The Dow Chugs Full Steam Ahead - To 6,000 Points?

SPARKED by the prospect of falling interest rates, low inflation, and steadily rising corporate earnings, the American stock market is roaring into the second half of the 1990s like a freight train thundering down the track at full speed.

In late November, the Dow Jones industrial average crashed through the 5,000 point barrier for the first time. It took only 193 business days to rise from 4,000 points to 5,000 points - one of the headiest market advances ever. On Friday, the market closed at 5,087 points.

Now, from mutual-fund companies to financial planners' offices to brokerage houses, there's talk about the market reaching 6,000 points by spring 1996 and possibly even on to 7,000 points by the end of the year or sometime in 1997.

"The market continues to roll forward and is looking very strong," says Hildegard Zagorski, an analyst with Prudential Securities Inc. For now, she adds, no obstacle appears likely to check that momentum. "Low interest rates and the prospect of another rate cut on Dec. 19, [when the Federal Reserve's policy-making Open Market Committee meets] are propelling the bond market to higher levels," Ms. Zagorski says. "And the good performance in the bond market is pushing the stock market higher."

"The market is in a very powerful bull market trend now, and I don't think there's anything in sight to check it," comments Gene Jay Seagle, president of Tactics & Techniques Inc., a market consulting firm in Weston, Conn. Based on statistical data, "this market is very similar to the 1986 bull market," he says, which means "the current market could move another 10 percent higher, to around the 5,700 point level on the Dow."

How long can it last?

Still, for all the euphoria here, some are beginning to question how long the market can continue to soar.

Privately, these analysts are expressing guarded caution because underlying fundamentals - such as relatively high price-earnings ratios, particularly in technology stocks - are flashing warnings signs about an overpriced market. Memories here are not always short when personal fortunes are on the line. The red-hot market of 1986 and early 1987, many recall, was followed by the crash of late 1987.

Thus, some investment houses are slowly rebuilding the cash position of their portfolios to be ready for any eventuality, including a market downturn, while also being more selective about which stocks to buy.

Companies that have expressed some caution in recent months include Salomon Brothers Inc., Standard & Poor's Corp., both of New York, and Everen Securities, based in Chicago.

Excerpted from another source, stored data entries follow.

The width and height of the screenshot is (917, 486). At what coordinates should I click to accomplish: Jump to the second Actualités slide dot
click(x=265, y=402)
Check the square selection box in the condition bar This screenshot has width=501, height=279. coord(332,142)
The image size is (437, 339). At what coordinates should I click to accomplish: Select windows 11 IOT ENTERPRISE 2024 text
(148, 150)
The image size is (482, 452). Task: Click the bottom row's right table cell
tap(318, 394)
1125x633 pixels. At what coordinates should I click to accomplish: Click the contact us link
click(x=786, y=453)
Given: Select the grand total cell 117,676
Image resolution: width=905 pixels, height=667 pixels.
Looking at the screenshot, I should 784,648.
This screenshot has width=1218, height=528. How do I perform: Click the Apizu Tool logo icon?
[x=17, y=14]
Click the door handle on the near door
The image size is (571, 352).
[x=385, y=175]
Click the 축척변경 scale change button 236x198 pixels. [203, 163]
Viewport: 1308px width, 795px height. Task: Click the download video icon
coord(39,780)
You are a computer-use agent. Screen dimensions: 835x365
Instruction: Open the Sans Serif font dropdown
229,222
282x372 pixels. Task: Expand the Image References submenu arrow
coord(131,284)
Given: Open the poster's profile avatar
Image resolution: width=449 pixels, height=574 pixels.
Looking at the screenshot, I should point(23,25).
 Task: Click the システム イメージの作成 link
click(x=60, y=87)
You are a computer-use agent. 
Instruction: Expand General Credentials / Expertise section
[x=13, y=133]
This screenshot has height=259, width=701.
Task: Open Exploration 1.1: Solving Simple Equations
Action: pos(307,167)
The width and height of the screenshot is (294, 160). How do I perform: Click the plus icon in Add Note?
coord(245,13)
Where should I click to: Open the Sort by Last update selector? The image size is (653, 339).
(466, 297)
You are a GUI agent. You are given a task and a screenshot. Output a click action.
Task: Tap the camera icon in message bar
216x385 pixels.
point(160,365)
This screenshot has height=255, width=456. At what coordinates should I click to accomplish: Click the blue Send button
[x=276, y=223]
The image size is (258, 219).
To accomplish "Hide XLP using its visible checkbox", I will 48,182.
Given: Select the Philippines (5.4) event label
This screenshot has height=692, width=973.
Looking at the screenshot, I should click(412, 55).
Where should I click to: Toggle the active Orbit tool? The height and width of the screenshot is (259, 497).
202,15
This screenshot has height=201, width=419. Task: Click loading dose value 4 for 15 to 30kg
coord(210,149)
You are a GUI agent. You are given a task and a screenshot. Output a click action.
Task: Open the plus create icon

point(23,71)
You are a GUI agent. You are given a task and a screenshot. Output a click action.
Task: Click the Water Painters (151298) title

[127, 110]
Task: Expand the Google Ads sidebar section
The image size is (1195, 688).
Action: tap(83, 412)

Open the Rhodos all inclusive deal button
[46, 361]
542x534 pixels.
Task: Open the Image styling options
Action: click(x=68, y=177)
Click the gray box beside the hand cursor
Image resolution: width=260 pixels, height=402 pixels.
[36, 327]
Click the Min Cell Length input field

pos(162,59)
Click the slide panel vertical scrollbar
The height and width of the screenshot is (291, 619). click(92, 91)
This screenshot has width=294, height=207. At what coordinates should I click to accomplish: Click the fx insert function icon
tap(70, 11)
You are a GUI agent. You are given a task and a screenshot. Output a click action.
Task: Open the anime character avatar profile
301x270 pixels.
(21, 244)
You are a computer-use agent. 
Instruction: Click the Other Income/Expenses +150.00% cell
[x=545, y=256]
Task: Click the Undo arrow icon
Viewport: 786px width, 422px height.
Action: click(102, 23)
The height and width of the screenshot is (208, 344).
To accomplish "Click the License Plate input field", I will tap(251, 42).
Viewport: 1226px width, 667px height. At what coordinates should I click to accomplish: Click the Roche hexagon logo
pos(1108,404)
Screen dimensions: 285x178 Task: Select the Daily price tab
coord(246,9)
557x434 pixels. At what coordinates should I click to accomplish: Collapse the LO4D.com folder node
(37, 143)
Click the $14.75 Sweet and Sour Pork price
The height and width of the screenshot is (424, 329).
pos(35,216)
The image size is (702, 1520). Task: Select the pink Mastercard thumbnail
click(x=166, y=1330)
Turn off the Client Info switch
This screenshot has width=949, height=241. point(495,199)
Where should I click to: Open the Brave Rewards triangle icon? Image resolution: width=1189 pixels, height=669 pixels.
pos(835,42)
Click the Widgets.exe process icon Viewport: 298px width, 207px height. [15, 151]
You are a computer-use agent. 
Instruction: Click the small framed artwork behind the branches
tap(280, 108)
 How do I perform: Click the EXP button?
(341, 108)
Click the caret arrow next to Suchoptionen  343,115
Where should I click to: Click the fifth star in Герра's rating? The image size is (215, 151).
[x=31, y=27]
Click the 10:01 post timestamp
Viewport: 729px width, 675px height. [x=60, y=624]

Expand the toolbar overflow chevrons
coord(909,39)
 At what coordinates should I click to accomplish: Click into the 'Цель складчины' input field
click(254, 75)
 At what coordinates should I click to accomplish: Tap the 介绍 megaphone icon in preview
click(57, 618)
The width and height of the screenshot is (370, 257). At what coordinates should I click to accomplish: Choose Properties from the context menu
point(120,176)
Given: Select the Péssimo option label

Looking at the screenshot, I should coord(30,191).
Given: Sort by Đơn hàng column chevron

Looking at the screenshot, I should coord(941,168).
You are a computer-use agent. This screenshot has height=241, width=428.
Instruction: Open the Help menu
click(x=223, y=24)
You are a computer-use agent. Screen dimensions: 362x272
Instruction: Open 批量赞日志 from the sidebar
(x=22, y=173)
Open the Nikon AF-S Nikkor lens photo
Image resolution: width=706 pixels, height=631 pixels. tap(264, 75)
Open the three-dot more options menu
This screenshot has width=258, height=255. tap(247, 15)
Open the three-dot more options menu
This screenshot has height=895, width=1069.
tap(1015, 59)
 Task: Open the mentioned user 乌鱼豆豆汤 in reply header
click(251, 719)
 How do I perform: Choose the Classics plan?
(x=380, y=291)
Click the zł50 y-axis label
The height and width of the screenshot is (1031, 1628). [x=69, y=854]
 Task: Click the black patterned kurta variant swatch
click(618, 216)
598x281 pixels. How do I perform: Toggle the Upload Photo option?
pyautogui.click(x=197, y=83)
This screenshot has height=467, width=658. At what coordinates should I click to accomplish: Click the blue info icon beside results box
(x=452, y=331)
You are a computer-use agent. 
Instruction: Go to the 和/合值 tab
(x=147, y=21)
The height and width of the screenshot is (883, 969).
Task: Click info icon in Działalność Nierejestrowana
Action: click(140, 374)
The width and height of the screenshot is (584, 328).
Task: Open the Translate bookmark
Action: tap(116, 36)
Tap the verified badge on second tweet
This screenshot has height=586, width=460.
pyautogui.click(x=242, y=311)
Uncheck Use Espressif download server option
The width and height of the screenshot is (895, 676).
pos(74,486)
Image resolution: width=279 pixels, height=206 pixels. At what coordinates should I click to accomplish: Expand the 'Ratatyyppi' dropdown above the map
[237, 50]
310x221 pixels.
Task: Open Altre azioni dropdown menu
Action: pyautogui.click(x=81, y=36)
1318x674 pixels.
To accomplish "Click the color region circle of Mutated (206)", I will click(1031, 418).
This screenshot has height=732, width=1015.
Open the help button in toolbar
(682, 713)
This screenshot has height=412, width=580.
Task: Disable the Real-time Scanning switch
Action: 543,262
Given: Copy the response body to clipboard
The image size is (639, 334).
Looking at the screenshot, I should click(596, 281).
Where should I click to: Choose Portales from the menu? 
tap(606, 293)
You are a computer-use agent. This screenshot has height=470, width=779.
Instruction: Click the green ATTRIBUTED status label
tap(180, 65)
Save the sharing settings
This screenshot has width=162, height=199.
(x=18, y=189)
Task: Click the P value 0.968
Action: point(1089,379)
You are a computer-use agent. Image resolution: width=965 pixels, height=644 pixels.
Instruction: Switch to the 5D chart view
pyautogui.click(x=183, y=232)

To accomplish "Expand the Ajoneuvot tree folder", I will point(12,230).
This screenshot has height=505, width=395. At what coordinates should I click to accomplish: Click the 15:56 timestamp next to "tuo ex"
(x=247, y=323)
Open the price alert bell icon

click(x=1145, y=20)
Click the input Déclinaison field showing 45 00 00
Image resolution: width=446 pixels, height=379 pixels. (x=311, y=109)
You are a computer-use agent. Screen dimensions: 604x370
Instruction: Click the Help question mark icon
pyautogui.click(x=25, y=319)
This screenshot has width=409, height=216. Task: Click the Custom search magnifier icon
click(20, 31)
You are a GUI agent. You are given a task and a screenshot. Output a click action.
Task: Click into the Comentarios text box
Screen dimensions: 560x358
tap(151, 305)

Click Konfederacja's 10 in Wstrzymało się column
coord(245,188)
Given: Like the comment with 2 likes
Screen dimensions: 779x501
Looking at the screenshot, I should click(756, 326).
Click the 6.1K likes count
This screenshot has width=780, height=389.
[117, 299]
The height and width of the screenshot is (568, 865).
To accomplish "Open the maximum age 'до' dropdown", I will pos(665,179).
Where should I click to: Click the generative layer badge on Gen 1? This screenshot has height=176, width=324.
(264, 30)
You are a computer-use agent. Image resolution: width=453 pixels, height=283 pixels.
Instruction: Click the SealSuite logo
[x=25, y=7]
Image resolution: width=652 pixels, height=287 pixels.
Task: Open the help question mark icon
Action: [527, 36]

Most analysts who anticipate a correction say it would be relatively modest, on the order of 5 to 10 percent.

Volatility expected

At the least, in the months ahead substantial trading volatility is expected, says Gregory Nie, chief statistical analyst at Everen Securities Inc. Part of the reason, he says, is that perceptions about the market change daily now, given such contradictory signals as huge trading-volume patterns (a bullish trend), and the frequent lack of market breadth - with stocks of small-and medium-size companies occasionally lagging behind the bigger companies in the Dow and the S&P 500. Lack of breadth, he says, is a more bearish trend.

"The market has entered a 'danger zone' that could go on for a long time, maybe even as long as a year," says John Winthrop Wright, who heads Wright Investors Service, in Bridgeport, Conn. "What we've had, in the past few years, is a 'rolling readjustment,' in the market," with some sectors falling, while other sectors soared. That readjustment, he says, "will continue."

Investors, Mr. Wright says, should be "very selective" about what they buy and follow trends carefully. "The market [through its indexes], will always tell you where it is going," he says.

Usually, a person will have three to four weeks to bail out (sell overpriced stocks), before the onset of a full-scale bear market. "If a stock could possibly be lower [in price] any time in the months ahead, then it is better to put off buying that stock until it reaches the lower price. Only buy those stocks right now that you truly believe will not go down in price."

Wright says he believes that if a correction occurs it will not be more than 15 percent, which would mean a modest downturn.